- Short task:
Please pick out every line in the entries below that contains the word "Where" and copy each one.

(Screenshot and document pointing data)
------
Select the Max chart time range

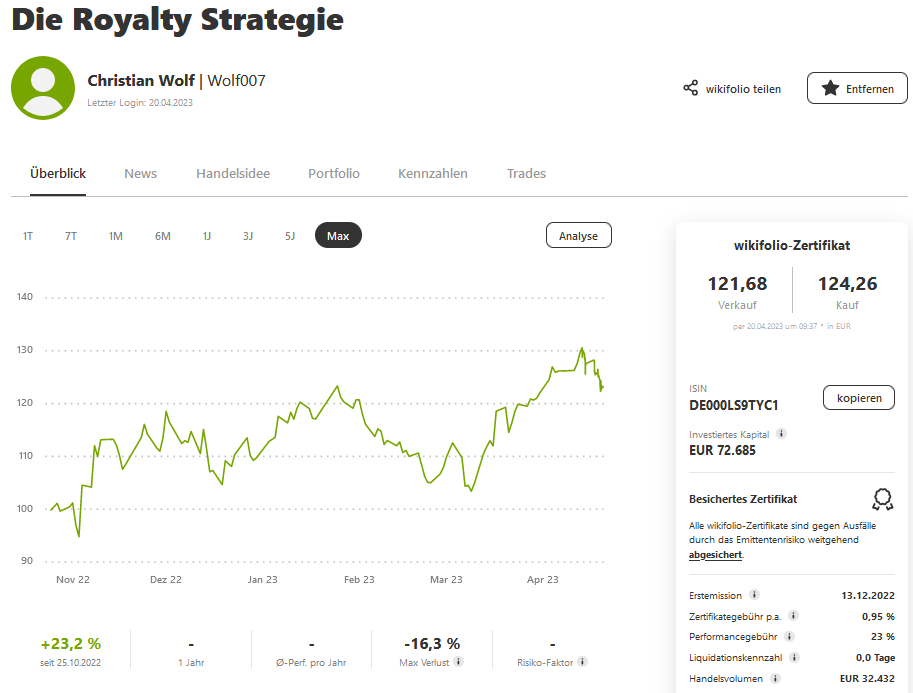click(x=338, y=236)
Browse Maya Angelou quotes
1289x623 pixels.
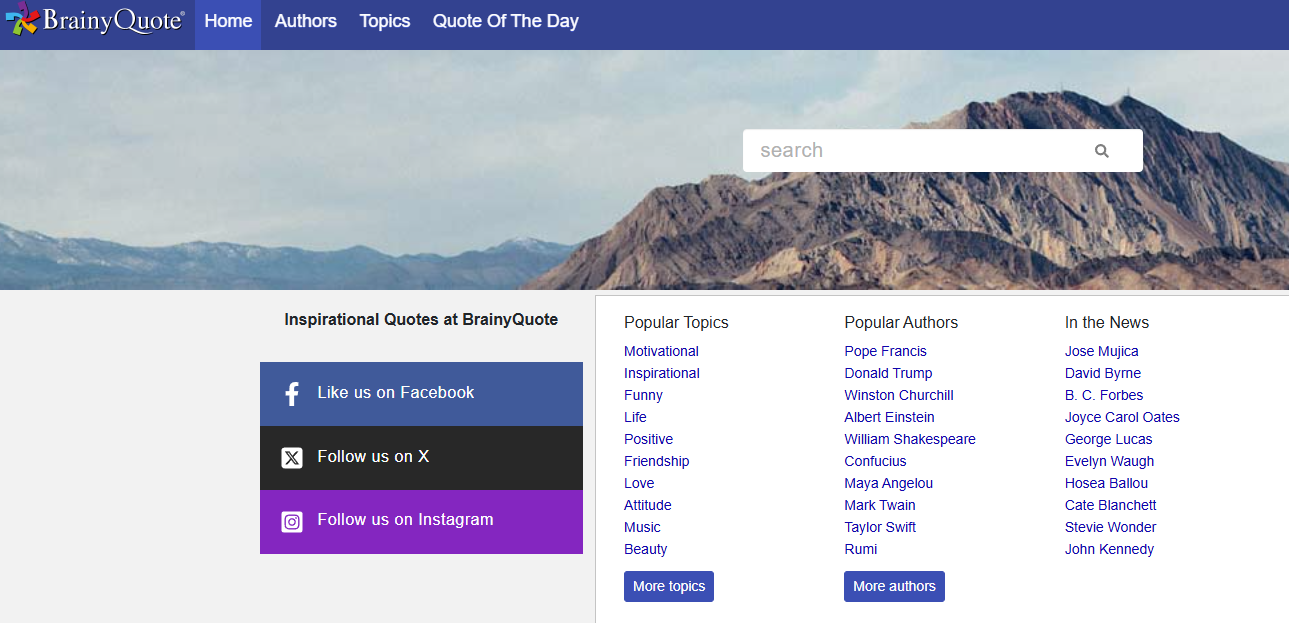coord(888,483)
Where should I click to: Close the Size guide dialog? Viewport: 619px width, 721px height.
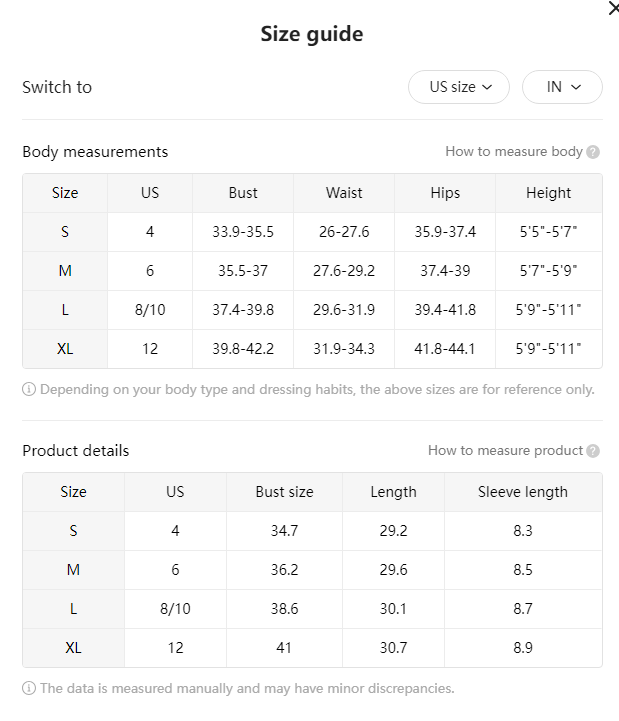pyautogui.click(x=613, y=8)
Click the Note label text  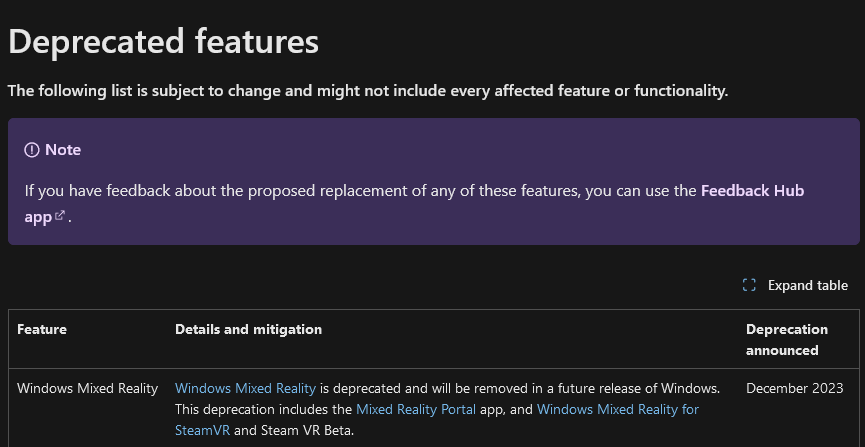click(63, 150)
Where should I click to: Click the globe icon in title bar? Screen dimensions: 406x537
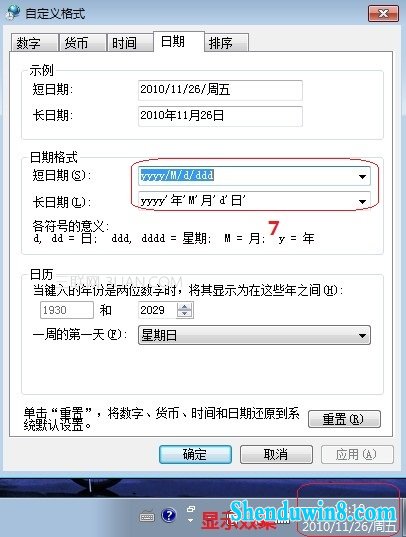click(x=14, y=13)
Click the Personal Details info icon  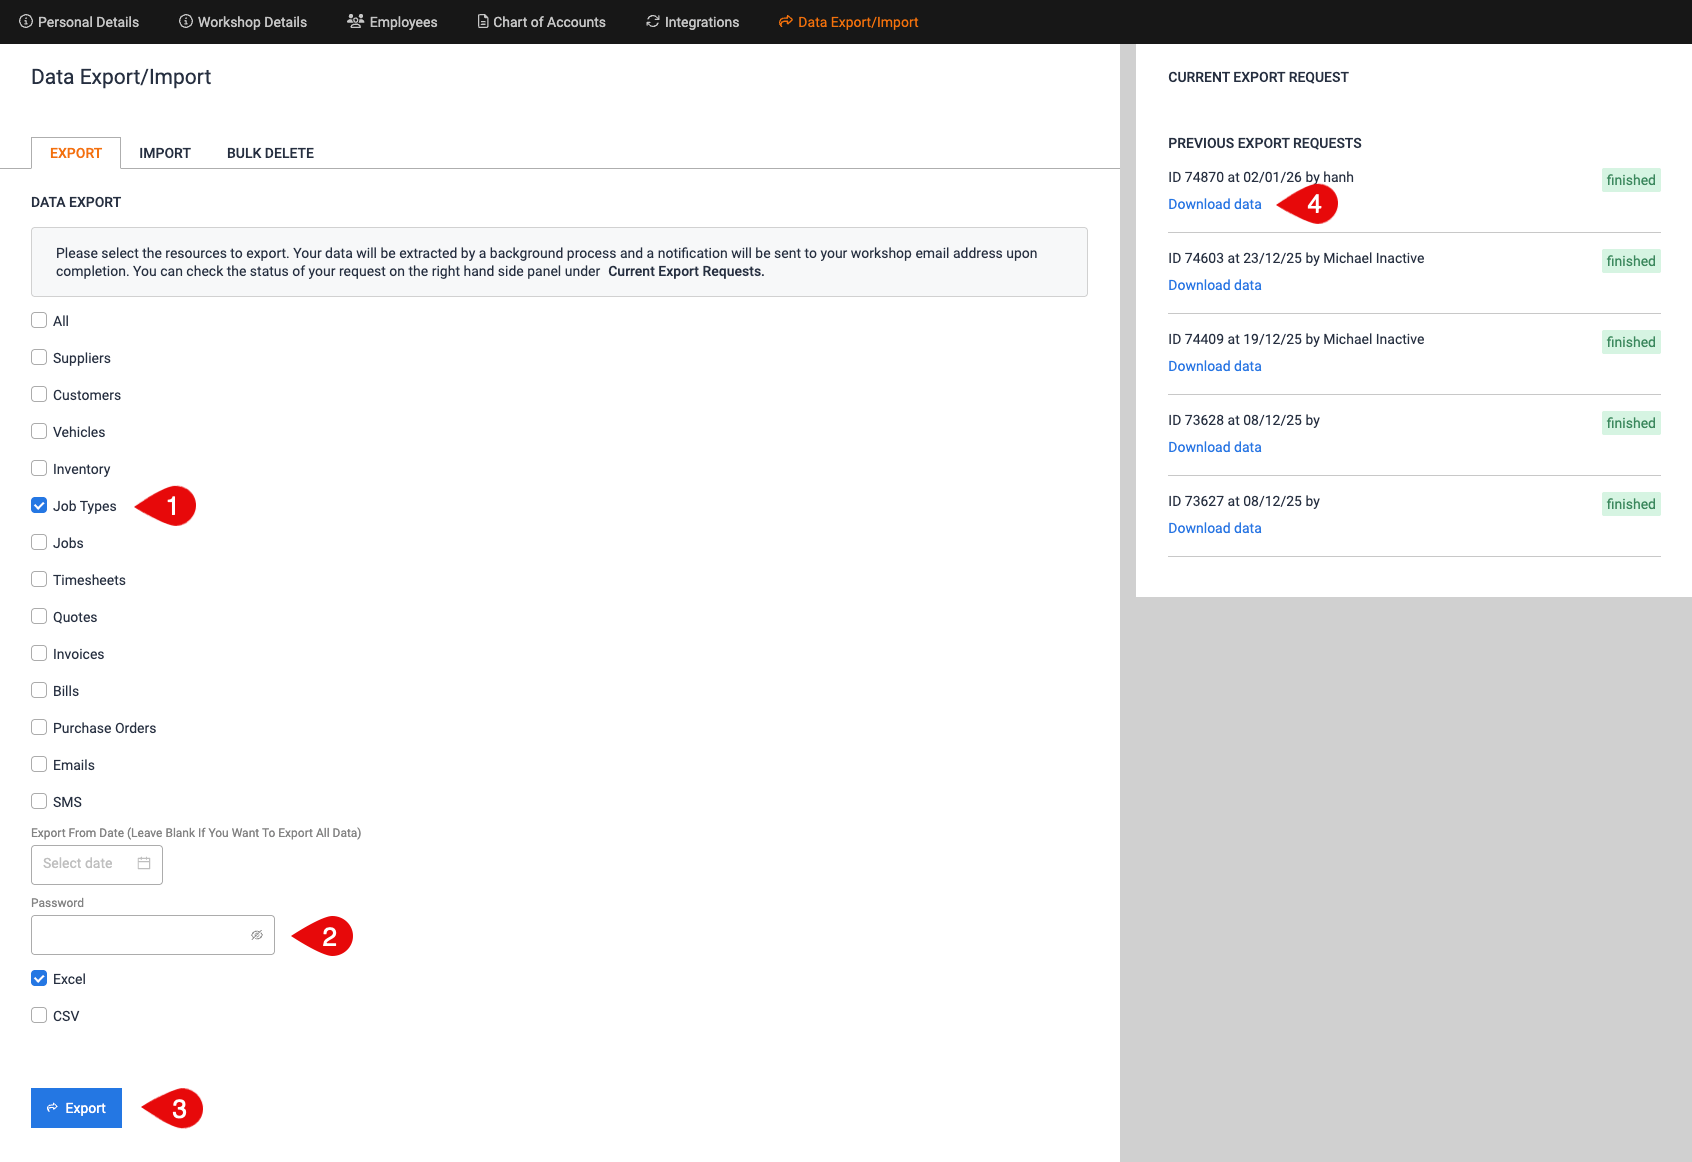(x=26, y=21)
------
- Result of this exercise:
Where should I click to: Close the Size guide dialog? Viewport: 619px width, 721px height.
Where should I click to: Click the globe icon in title bar? Screen dimensions: 406x537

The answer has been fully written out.